Europa
21.12.2022

Bei den Zukunftsplänen Europas sitzt der VDV mit im Boot

Die Europäische Kommission legt Jahr für Jahr ein Arbeitsprogramm vor. Es kündigt Richtlinien oder Verordnungen an, die das Leben in Europa verbessern sollen. Klimaschutz und Digitalisierung zählen aktuell zu den Schwerpunkten. Die Chefin des Brüsseler VDV-Europabüros, Annika Degen, und die europäische Bahn-Expertin Lucie Petersen berichten im Interview, wie sie für den VDV die Belange und Zielsetzungen des ÖPNV und des Schienenverkehrs in die Diskussionen einbringen. Denn immer mehr Entscheidungen für Bus und Bahn werden in Brüssel getroffen. Der VDV vertritt deshalb die Interessen der Branche vor Ort – ein wichtiges Alleinstellungsmerkmal.


Für den VDV in Brüssel: Europabüro-Leiterin Annika Degen (r.) und Eisenbahnexpertin Lucie Petersen.


EU-Kommissionspräsidentin Ursula von der Leyen hat mit großen Worten beschrieben, was die EU mit ihrem Arbeitsprogramm 2023 vorantreiben will. Sie beide sitzen in Brüssel nahe an der Kommission. Ist das Programm mehr als eine politische Wunschvorstellung?

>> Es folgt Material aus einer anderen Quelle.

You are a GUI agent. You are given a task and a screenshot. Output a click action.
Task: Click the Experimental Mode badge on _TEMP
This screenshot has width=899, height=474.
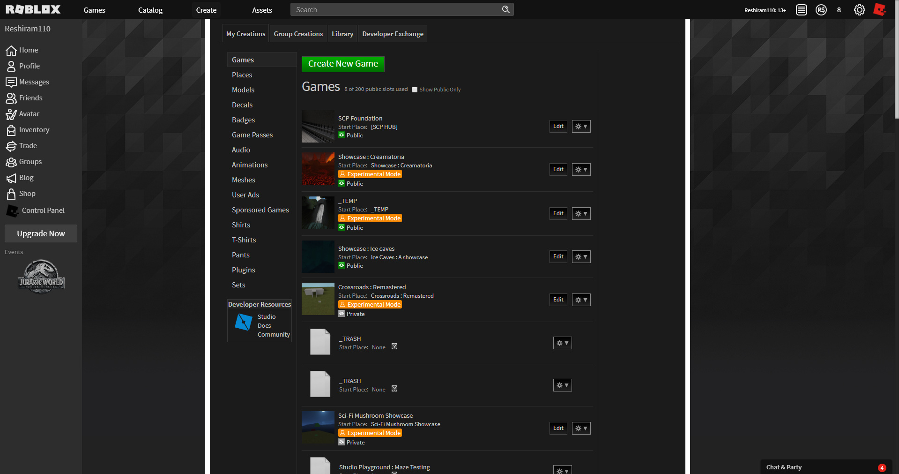(370, 218)
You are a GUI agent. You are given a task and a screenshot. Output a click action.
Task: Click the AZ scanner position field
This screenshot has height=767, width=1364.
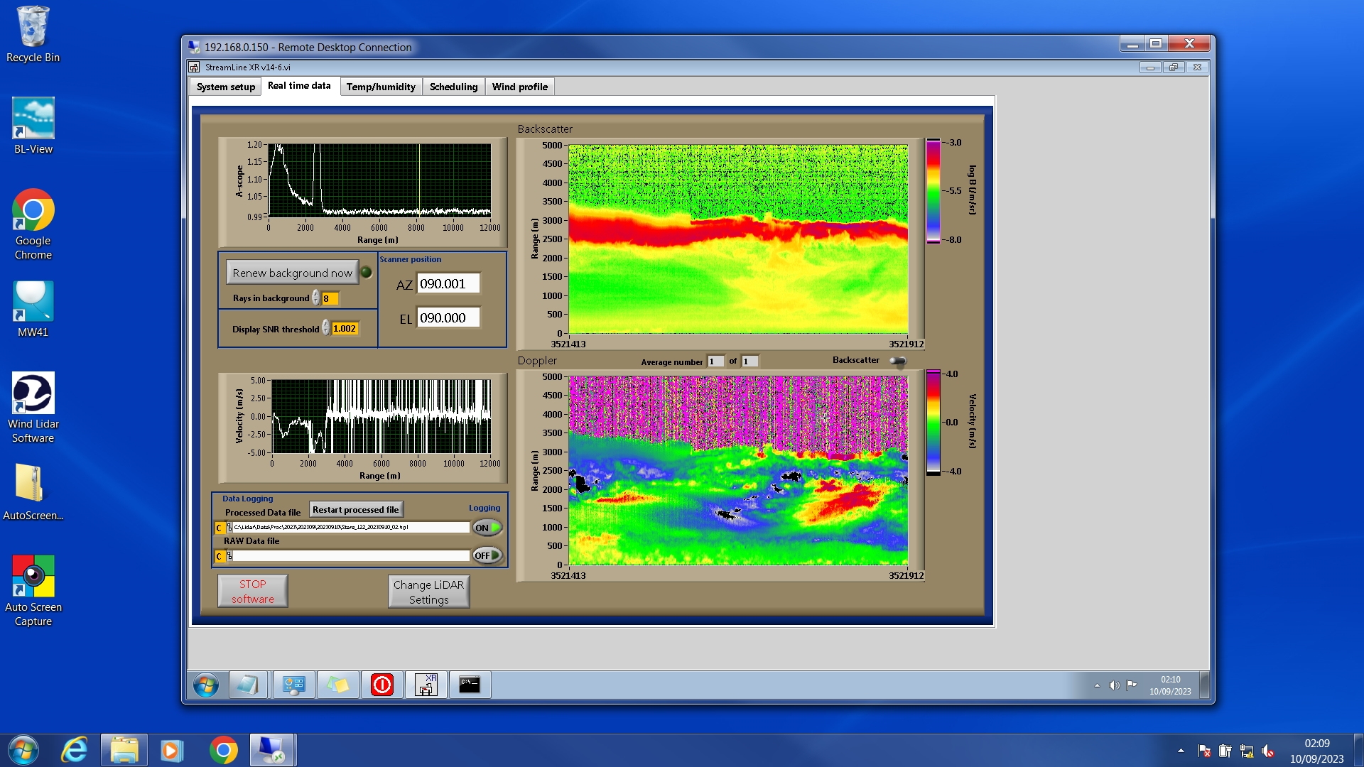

» Annika Degen: Auf jeden Fall. Frau von der Leyen hat ja schon mit dem „Green Deal” ihre politische Agenda vorgelegt. Die Ziele werden jedes Jahr auf konkrete Vorhaben heruntergebrochen. Das Arbeitsprogramm ist eine Art Kalender, der auch die Jahresplanung des VDV bestimmt.

Gibt es aus den Arbeitsprogrammen der Vorjahre signifikante Beispiele dafür, was bei diesen Aktivitäten herausgekommen ist?

» Lucie Petersen: Im Arbeitsprogramm 2021 stand die Verwirklichung des Klimaziels 55 Prozent Treibhausgaseinsparung bis 2030 im Fokus. Dafür wurde im Juli 2021 ein großes Klimapaket vorgestellt. Die Verhandlungen zu den einzelnen Initiativen darin sind mittlerweile weit fortgeschritten. Die geplante Ausweitung des CO2-Emissionshandels auf den Verkehr zum Beispiel ist für unsere Branche wichtig, denn dies wird die Spritpreise verändern, aber womöglich auch neue Finanzierungsquellen für den öffentlichen Verkehr bieten.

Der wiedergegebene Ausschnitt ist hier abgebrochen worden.